(Records from a data source)
---
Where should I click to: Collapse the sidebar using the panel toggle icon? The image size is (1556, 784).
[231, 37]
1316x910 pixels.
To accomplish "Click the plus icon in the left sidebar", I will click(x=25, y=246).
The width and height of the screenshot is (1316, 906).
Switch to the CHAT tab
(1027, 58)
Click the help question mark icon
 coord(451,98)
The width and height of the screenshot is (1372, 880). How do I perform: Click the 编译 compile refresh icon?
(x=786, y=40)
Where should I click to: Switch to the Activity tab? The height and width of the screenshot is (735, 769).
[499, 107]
---
Convert every line of the items into a JSON list of strings, one string per line, omitting blank lines.

[SOLUTION FOR THIS PROBLEM]
[
  "Where should I click to: Collapse the sidebar using the panel toggle icon? The image size is (1556, 784).",
  "[231, 37]",
  "1316x910 pixels.",
  "To accomplish \"Click the plus icon in the left sidebar\", I will click(x=25, y=246).",
  "The width and height of the screenshot is (1316, 906).",
  "Switch to the CHAT tab",
  "(1027, 58)",
  "Click the help question mark icon",
  " coord(451,98)",
  "The width and height of the screenshot is (1372, 880). How do I perform: Click the 编译 compile refresh icon?",
  "(x=786, y=40)",
  "Where should I click to: Switch to the Activity tab? The height and width of the screenshot is (735, 769).",
  "[499, 107]"
]